Alors que des militants de l'organisation Greenpeace avaient lancé des opérations "coup de poing" dans plusieurs centrales nucléaires le matin, François Fillon a dénoncé, lundi 5 décembre, dans l'après-midi, ceux qui restent "à l'écart" du progrès.

Réponse du berger à la bergère ? François Fillon a une nouvelle fois fustigé lundi, sans les nommer, ceux qui "préfèrent le retrait à l'écart de la modernité et la peur" après des catastrophes "comme celle que nous avons connue" dans la centrale nucléaire de Fukushima (Japon).

Le premier ministre remettait à La Sorbonne des prix de la Chancellerie des universités de Paris à 42 thésards sélectionnés par des jurys. Cette cérémonie se déroulait quelques heures après l'opération menée par des militants de l'organisation écologiste Greenpeace qui avaient réussi à s'introduire, vers 6 heures, dans la centrale nucléaire de Nogent-sur-Seine (Aube).

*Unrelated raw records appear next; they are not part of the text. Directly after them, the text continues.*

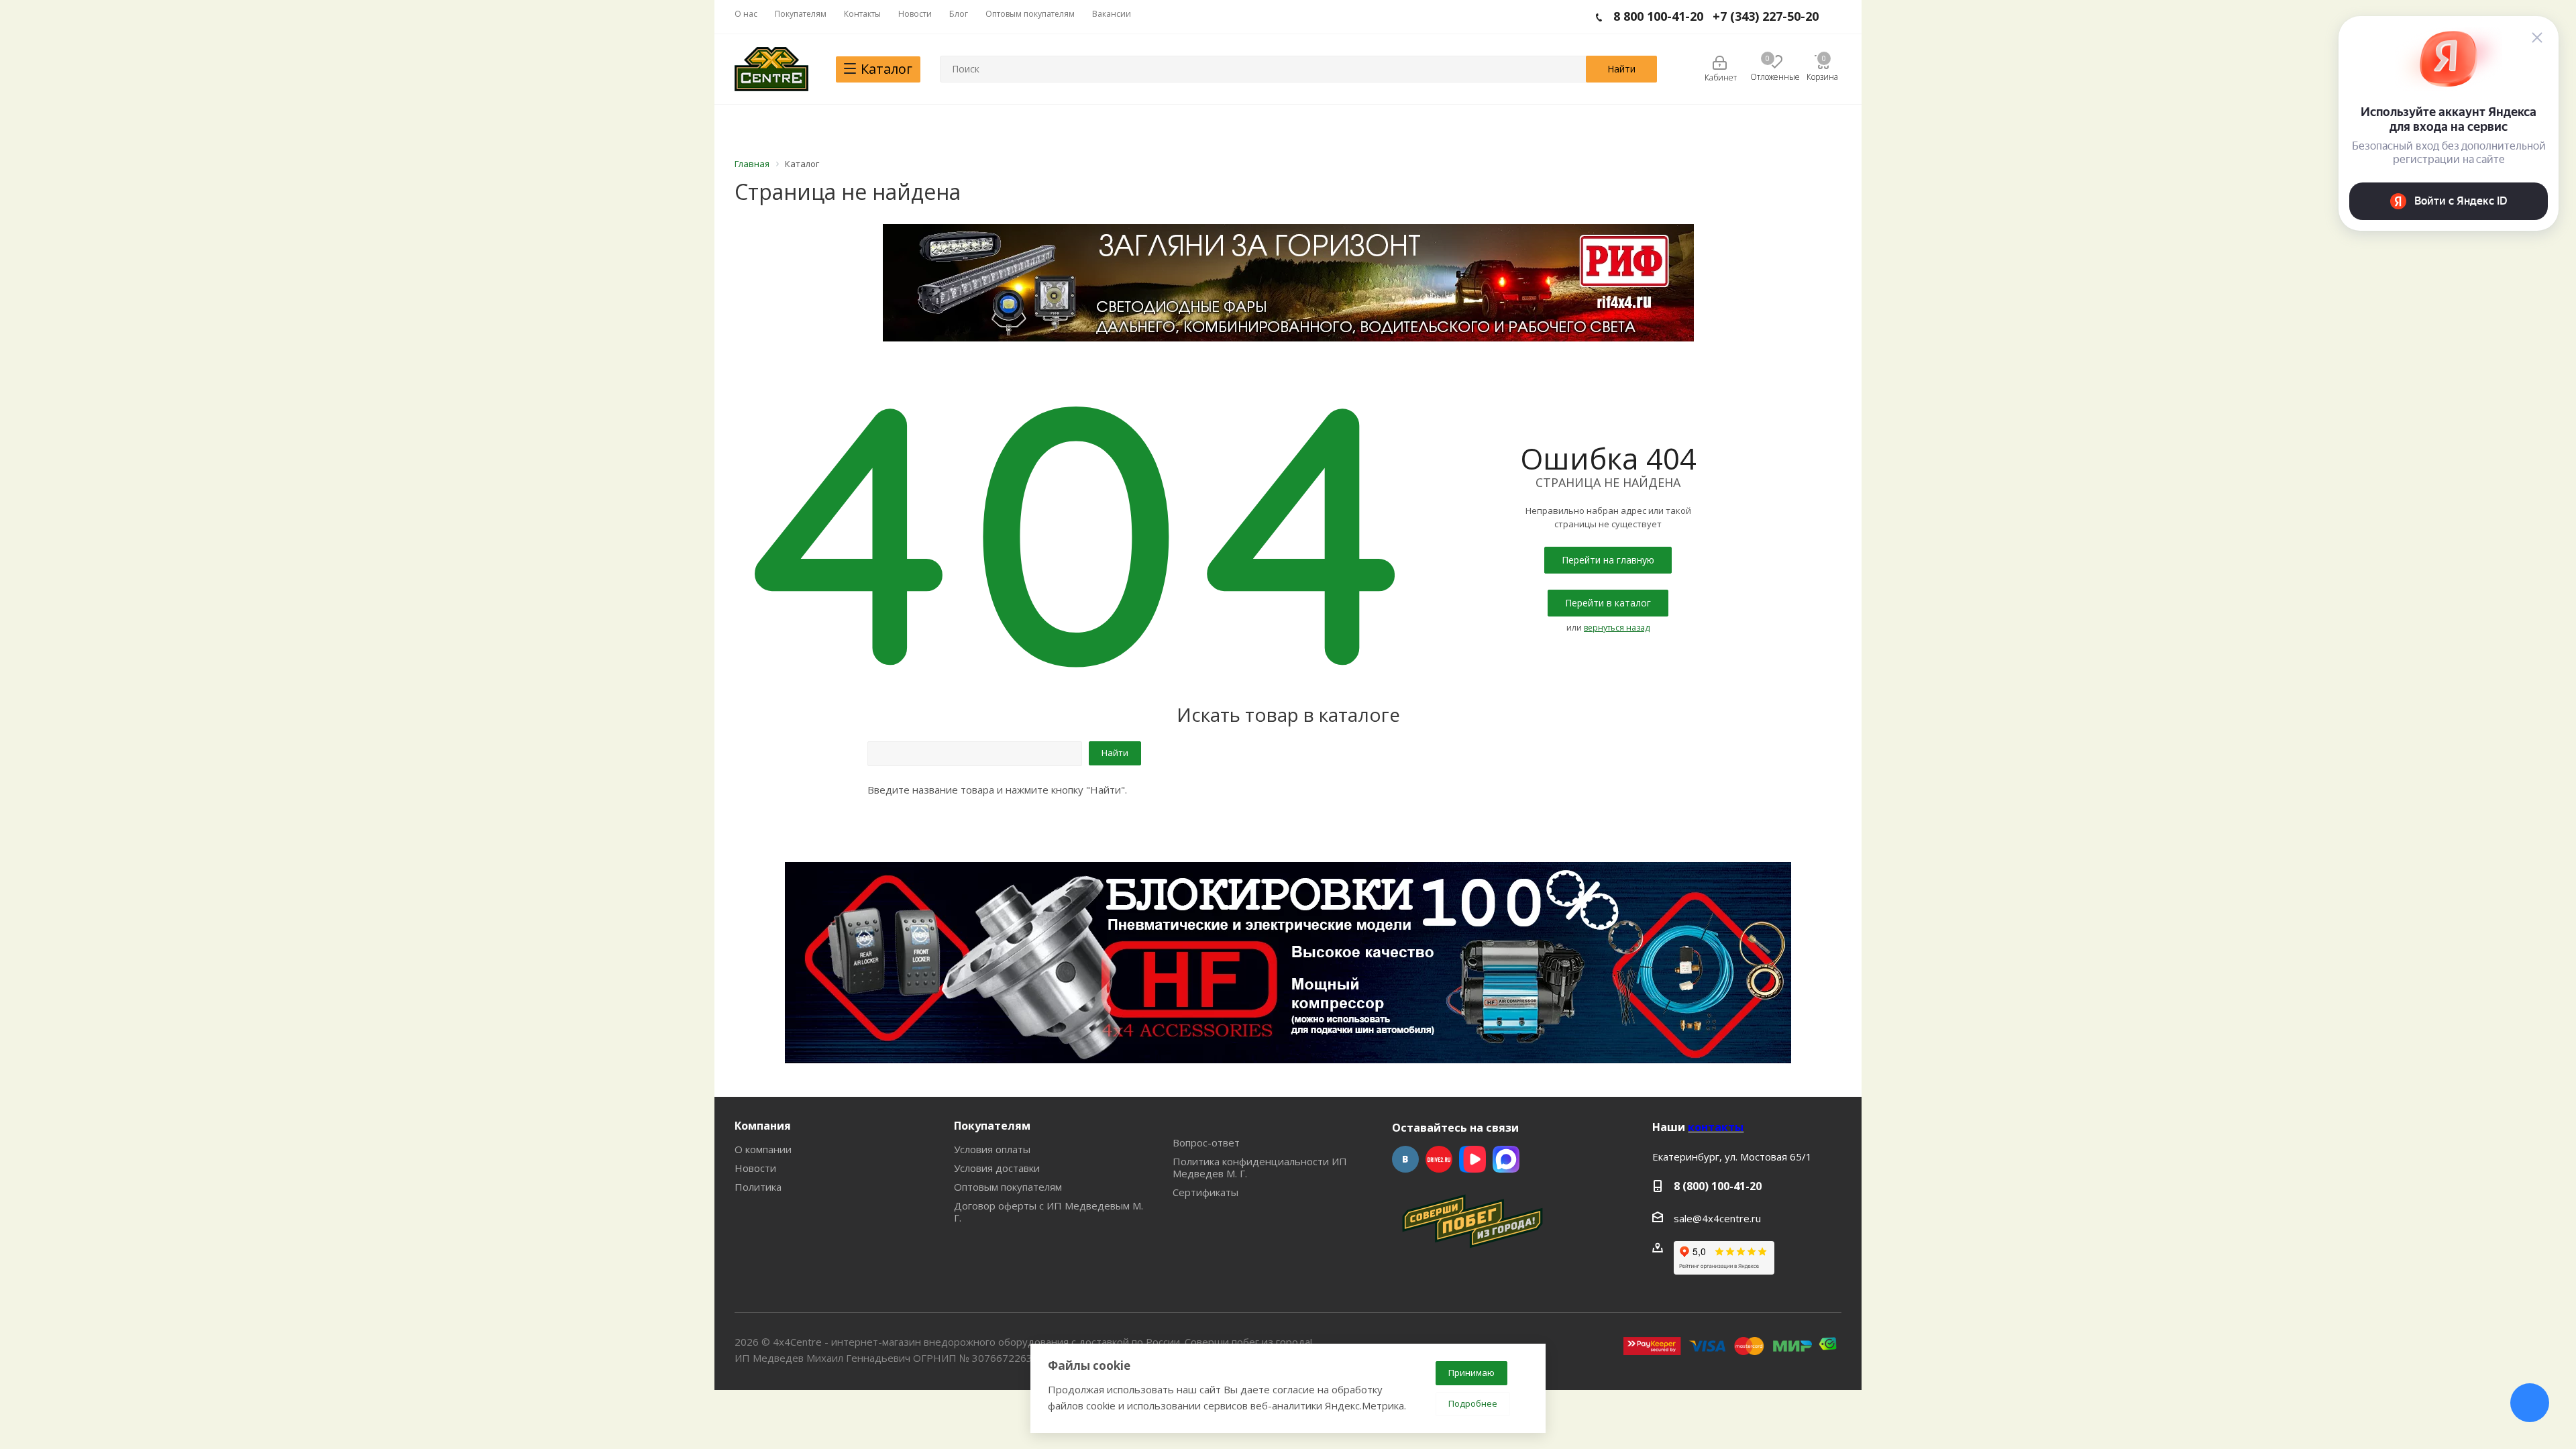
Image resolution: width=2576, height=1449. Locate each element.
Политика (758, 1186)
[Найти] (1621, 69)
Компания (763, 1125)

Nicolas Sarkozy a qualifié cette action d'"assez irresponsable". Le président de la République a assuré que "la totalité des audits" sur la sûreté nucléaire seraient publiés car "la transparence, nous la devons aux Français".

Pour sa part, le ministre de l'Intérieur, Claude Guéant, a reconnu des "défaillances dans notre dispositif" de sécurité, après l'intrusion des militants de Greenpeace. Le ministre de l'Industrie et de l'Energie, Eric Besson, a réclamé une "enquête approfondie" à ses services.

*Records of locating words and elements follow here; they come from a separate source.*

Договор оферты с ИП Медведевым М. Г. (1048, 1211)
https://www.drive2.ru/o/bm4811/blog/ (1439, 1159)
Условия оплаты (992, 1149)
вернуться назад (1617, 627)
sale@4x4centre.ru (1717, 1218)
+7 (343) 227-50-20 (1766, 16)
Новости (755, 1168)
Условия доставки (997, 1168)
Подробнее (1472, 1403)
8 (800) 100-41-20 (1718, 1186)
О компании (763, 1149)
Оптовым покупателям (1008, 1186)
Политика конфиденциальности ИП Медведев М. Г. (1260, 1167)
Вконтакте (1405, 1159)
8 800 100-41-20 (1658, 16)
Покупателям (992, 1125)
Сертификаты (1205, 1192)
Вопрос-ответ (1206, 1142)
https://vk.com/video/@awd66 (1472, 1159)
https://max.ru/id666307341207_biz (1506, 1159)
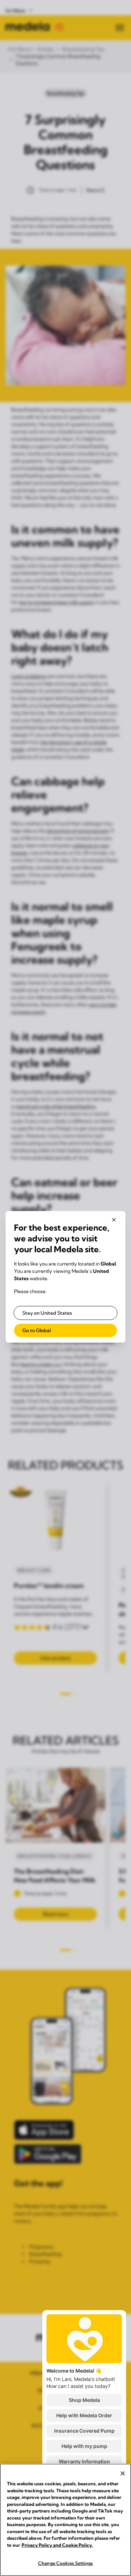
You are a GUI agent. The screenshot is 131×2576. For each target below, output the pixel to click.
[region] (65, 2520)
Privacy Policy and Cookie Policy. (57, 2545)
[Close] (122, 2473)
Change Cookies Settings (65, 2563)
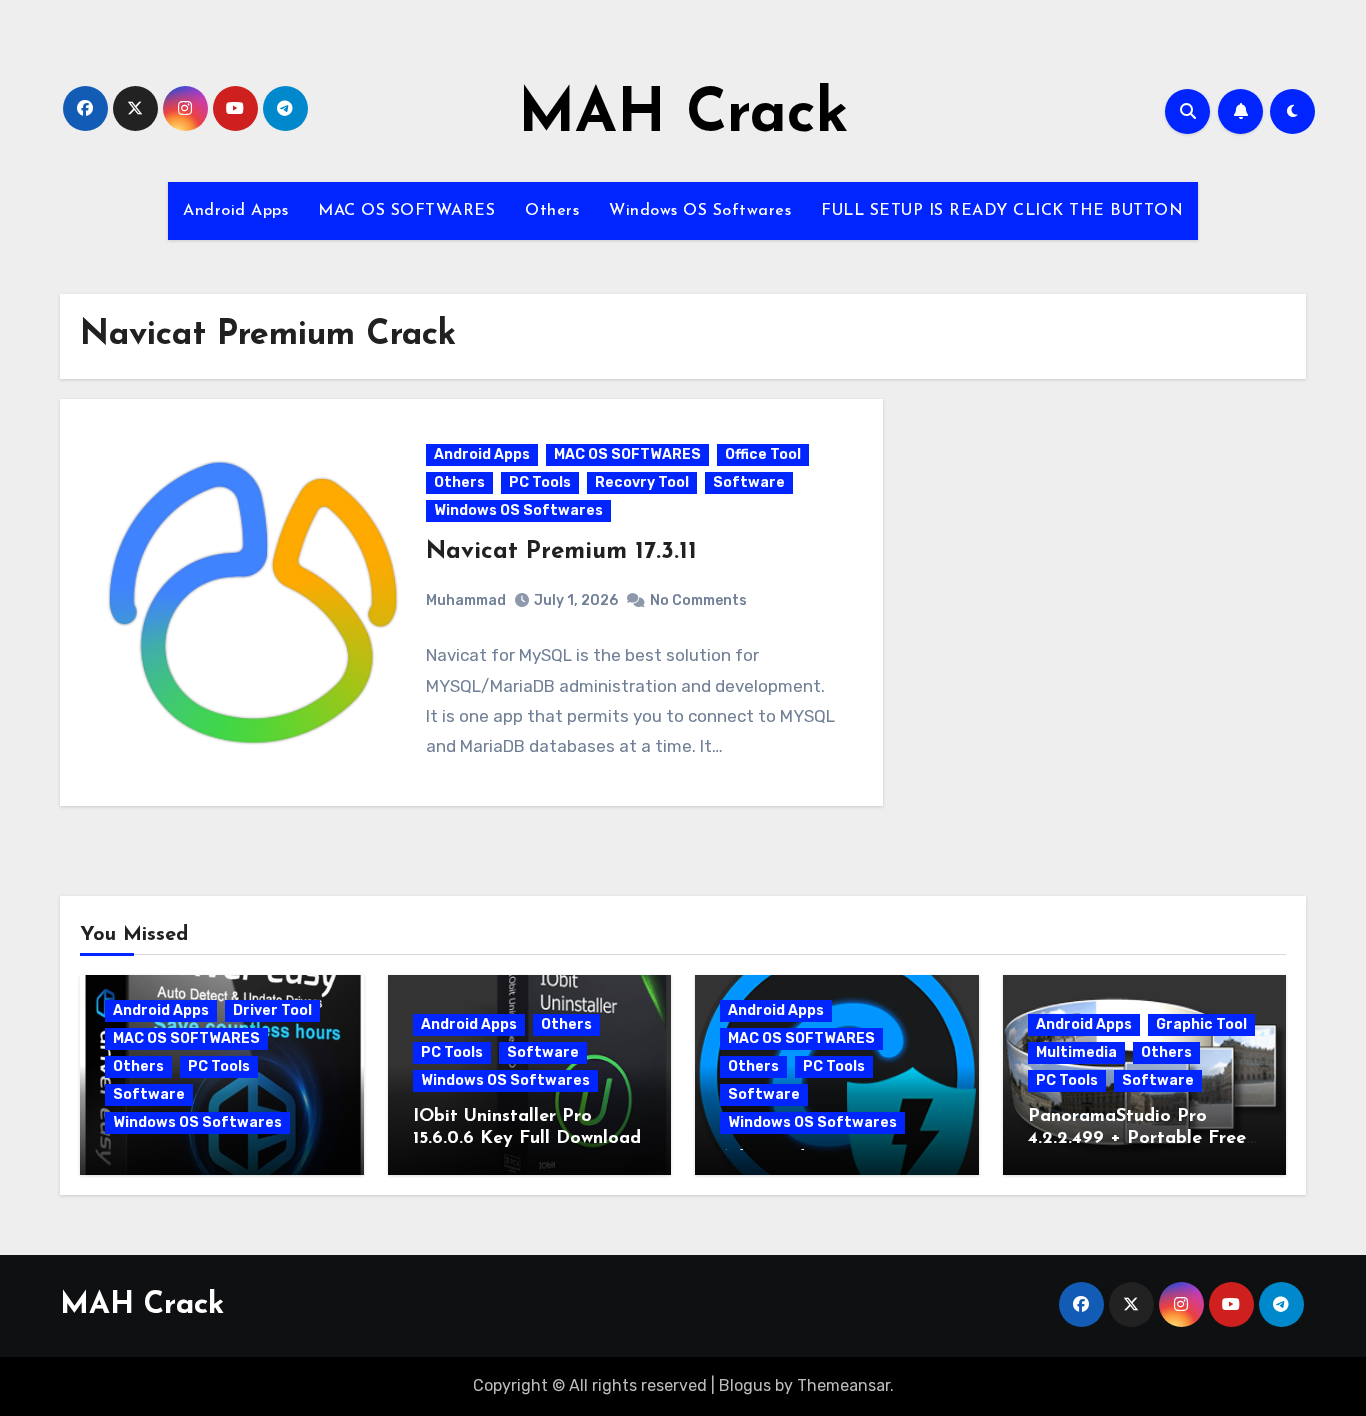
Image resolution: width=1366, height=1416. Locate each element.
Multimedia (1076, 1052)
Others (552, 211)
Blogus (745, 1385)
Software (749, 482)
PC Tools (540, 482)
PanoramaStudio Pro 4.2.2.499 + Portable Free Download (1137, 1138)
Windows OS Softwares (700, 211)
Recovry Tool (642, 482)
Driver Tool (272, 1010)
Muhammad (466, 600)
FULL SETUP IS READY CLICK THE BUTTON (1002, 211)
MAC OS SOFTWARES (406, 211)
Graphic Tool (1201, 1024)
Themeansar (843, 1385)
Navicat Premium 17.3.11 (561, 552)
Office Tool (763, 454)
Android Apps (235, 211)
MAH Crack (683, 116)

L'idée de progrès contestée

Sur France Info, lundi matin, M. Besson avait évoqué la possibilité de "dysfonctionnements" dans le système de sécurité des centrales. En réponse, des responsables d'EDF avaient assuré qu'il n'y avait eu "aucun dysfonctionnement" et que les équipes de surveillance du site avaient réagi de manière appropriée à l'intrusion.

A La Sorbonne, le chef du gouvernement a pris de la hauteur pour déclarer : "Il y a aujourd'hui un besoin de recherche plus fort que jamais. Alors que le monde se transforme de manière chaque jour plus rapide, plus surprenante, notre nation a un impérieux besoin des lumières que vos travaux jettent sur ce qui nous entoure".

Selon M. Fillon, "l'idée de progrès, qui a porté l'élan de générations successives vers un monde meilleur, qui a élevé notre humanité, semble contestée aujourd'hui". "Certains lui préfèrent le retrait à l'écart de la modernité et la peur, parce que des catastrophes qui peuvent être évitées surviennent malheureusement parfois, comme celle que nous avons connue au Japon" en mars, a-t-il ajouté M. Fillon.

Il y a quelques jours, le premier ministre avait dénoncé le volet nucléaire de l'accord entre le PS et Euroe Ecologie-Les Verts.